Task prompt:
Convert the stretch of records from the line containing "Scrabble escolar (494, 528)" through the line containing "Plataforma per la llengua (151, 1333)" into a Markdown table with the columns Row and Line. Number each line in Row, and omit blank lines.

---------------

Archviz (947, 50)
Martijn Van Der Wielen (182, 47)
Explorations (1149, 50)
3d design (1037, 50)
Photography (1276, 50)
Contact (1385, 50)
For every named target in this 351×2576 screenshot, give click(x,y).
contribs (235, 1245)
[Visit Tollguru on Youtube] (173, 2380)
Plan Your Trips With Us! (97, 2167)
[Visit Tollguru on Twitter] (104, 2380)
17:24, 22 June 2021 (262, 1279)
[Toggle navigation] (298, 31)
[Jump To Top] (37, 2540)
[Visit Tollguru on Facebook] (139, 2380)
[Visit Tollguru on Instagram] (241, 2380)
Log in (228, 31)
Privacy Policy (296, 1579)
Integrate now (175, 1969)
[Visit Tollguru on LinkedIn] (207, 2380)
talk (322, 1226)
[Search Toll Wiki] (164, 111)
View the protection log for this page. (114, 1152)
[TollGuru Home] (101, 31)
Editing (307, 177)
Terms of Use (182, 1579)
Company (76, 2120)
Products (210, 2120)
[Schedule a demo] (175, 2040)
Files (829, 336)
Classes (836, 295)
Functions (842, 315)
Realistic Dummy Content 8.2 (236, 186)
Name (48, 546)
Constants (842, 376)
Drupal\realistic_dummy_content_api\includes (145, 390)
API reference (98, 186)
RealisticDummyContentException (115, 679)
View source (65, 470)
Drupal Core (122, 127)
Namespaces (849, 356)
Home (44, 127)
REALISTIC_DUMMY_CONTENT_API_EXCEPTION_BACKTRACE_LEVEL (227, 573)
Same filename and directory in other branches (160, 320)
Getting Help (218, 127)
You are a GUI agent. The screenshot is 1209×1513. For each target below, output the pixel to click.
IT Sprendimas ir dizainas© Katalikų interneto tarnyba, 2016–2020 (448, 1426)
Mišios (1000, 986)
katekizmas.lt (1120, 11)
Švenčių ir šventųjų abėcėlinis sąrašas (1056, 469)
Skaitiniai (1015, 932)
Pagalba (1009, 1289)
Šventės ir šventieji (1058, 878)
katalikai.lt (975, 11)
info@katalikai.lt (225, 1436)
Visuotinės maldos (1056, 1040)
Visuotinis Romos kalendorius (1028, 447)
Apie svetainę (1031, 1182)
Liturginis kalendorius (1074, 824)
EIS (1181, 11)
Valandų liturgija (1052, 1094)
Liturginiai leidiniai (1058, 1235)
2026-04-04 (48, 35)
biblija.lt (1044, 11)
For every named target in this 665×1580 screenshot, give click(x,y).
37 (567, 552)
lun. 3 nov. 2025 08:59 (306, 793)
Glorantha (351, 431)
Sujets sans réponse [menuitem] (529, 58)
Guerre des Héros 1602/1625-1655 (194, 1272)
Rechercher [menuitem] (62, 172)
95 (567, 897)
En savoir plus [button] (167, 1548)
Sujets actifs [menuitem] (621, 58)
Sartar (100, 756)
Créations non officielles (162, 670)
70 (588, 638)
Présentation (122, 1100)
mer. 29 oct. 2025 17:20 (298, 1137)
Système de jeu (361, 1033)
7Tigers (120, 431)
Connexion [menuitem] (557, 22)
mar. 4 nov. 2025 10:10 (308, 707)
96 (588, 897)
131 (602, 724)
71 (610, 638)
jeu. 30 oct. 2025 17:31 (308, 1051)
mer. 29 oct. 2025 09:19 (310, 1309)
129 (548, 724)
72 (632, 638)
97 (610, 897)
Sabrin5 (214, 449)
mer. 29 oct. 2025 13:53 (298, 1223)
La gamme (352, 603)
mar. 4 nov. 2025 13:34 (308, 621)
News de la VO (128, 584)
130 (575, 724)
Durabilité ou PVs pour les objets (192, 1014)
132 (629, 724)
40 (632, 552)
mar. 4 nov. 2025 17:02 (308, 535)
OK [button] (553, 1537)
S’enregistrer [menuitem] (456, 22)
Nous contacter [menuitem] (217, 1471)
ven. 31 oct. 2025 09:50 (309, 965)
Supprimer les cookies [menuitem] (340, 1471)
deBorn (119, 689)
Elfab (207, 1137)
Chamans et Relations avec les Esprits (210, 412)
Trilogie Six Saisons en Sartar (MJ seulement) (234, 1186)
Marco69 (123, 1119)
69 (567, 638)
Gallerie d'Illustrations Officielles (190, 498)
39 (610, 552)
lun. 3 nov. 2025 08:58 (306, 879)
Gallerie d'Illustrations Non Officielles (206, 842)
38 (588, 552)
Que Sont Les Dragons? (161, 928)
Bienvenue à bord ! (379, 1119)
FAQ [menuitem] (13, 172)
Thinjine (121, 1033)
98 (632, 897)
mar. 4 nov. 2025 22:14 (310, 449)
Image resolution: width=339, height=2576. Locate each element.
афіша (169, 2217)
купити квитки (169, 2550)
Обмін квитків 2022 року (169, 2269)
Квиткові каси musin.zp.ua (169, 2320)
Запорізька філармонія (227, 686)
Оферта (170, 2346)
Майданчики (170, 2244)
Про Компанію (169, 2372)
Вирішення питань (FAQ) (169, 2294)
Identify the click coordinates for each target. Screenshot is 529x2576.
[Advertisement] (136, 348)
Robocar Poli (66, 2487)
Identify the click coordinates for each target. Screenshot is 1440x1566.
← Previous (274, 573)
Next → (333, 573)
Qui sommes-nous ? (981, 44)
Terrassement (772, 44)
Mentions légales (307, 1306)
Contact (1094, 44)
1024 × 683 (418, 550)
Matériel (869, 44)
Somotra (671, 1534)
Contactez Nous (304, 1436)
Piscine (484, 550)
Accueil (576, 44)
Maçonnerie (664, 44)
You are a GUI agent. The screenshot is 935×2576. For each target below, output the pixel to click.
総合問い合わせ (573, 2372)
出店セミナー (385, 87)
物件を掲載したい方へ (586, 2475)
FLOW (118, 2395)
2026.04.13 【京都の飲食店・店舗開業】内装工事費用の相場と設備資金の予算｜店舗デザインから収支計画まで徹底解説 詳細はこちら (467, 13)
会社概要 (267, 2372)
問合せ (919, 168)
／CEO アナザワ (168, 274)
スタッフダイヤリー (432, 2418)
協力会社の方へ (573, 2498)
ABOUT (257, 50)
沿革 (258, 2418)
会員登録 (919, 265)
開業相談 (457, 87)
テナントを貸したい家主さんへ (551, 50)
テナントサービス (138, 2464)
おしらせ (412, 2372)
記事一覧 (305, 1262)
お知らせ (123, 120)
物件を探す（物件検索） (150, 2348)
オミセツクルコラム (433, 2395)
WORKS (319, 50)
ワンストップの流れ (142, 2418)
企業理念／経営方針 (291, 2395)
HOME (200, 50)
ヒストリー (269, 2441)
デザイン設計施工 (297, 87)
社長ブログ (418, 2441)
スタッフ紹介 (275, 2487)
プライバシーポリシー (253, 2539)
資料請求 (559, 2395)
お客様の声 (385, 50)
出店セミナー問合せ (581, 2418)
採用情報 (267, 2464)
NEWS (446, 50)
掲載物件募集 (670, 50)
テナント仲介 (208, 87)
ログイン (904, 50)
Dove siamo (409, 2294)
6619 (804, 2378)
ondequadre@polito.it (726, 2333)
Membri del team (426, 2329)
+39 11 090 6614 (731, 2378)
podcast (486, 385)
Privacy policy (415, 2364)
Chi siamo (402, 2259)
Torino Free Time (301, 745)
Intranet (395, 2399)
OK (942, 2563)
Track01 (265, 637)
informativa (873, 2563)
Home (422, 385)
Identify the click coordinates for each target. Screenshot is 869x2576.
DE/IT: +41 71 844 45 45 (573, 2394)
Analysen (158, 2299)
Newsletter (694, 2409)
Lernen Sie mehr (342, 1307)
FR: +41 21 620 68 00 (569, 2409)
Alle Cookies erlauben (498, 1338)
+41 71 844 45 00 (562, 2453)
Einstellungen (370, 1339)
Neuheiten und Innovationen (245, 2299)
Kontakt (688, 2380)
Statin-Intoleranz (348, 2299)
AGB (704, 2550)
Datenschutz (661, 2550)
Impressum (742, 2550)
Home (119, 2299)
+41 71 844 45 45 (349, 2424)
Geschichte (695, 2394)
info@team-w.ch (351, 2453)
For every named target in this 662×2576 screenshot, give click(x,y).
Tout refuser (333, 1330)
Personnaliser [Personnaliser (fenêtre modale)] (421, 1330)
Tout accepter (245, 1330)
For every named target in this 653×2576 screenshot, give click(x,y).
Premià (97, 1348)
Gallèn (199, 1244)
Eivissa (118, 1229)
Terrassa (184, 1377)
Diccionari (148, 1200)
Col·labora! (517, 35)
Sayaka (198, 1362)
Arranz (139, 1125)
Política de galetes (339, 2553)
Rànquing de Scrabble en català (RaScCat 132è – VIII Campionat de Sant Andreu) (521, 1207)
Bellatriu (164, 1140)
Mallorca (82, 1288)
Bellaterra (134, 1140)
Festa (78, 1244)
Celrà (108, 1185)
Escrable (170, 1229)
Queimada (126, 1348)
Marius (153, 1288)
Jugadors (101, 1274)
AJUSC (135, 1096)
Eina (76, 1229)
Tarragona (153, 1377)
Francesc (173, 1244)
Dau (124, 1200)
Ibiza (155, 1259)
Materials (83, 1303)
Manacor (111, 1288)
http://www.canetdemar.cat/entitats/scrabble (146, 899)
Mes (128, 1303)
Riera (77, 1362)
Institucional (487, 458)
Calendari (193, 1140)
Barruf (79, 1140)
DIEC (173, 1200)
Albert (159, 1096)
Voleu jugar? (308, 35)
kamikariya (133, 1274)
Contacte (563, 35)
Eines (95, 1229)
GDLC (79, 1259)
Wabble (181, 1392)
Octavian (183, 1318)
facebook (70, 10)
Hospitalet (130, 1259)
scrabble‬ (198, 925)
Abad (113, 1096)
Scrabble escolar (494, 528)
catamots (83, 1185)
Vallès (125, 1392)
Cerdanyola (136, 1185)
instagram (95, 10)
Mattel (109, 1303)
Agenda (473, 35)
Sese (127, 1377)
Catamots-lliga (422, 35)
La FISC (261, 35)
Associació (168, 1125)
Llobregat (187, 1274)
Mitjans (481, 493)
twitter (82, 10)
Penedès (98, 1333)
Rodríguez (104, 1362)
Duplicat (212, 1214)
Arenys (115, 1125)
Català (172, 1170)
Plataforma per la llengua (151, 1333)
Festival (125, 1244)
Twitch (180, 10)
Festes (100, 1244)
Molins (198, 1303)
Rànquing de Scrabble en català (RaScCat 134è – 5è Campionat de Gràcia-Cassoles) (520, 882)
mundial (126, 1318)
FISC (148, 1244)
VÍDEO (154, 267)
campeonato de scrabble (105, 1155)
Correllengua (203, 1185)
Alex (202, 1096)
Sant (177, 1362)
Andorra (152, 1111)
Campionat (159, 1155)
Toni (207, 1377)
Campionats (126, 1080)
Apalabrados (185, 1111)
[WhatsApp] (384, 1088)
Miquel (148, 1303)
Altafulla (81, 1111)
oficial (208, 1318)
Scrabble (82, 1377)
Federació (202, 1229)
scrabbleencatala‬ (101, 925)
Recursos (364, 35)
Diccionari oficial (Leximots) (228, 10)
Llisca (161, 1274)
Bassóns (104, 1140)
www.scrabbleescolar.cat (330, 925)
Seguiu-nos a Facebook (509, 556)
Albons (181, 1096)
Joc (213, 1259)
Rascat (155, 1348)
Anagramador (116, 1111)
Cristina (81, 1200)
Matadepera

---------------

Answer in full:
| Row | Line |
|---|---|
| 1 | Scrabble escolar (494, 528) |
| 2 | catamots (83, 1185) |
| 3 | Vallès (125, 1392) |
| 4 | Cerdanyola (136, 1185) |
| 5 | instagram (95, 10) |
| 6 | Mattel (109, 1303) |
| 7 | Agenda (473, 35) |
| 8 | Sese (127, 1377) |
| 9 | Catamots-lliga (422, 35) |
| 10 | La FISC (261, 35) |
| 11 | Associació (168, 1125) |
| 12 | Llobregat (187, 1274) |
| 13 | Mitjans (481, 493) |
| 14 | twitter (82, 10) |
| 15 | Penedès (98, 1333) |
| 16 | Rodríguez (104, 1362) |
| 17 | Duplicat (212, 1214) |
| 18 | Arenys (115, 1125) |
| 19 | Català (172, 1170) |
| 20 | Plataforma per la llengua (151, 1333) |